* **Listing**:

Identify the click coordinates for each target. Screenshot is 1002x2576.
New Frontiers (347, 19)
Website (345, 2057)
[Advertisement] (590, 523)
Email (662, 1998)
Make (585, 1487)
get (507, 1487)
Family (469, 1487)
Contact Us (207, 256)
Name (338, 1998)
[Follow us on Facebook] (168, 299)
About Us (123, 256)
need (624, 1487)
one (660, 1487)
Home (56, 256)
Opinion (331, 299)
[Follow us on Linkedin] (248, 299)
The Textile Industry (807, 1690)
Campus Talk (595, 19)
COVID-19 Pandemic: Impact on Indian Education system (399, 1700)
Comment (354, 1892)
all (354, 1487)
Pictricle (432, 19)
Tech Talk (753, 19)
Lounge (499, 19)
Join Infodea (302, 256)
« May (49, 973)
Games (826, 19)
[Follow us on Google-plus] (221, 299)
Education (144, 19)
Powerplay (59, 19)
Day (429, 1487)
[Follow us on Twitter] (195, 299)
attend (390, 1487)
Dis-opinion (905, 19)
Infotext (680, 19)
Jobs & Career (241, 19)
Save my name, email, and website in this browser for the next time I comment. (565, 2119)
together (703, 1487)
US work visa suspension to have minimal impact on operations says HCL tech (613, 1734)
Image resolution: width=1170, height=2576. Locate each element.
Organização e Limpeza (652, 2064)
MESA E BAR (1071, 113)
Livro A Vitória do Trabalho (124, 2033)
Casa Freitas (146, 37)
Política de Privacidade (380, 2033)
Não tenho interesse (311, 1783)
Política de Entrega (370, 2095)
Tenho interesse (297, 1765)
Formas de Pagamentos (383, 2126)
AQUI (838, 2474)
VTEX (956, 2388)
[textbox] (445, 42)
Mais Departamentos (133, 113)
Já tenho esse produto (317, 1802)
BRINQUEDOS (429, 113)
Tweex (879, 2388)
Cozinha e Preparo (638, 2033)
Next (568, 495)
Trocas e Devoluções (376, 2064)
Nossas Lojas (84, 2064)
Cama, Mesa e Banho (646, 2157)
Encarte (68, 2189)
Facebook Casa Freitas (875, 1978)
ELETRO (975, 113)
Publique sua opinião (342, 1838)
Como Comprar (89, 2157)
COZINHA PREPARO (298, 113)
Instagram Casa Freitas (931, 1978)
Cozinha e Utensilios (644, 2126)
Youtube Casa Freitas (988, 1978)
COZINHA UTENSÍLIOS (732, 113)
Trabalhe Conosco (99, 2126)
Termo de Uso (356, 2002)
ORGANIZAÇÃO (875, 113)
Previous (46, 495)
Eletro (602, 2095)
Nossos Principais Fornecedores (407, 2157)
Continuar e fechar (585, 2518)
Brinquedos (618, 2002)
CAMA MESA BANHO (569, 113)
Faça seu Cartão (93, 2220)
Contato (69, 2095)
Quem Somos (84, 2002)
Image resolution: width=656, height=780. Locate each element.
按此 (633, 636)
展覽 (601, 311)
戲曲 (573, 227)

* **Problem to solve**: List every line of the material above that contains the word "interesse".

* **Written solution**:
Não tenho interesse (311, 1783)
Tenho interesse (297, 1765)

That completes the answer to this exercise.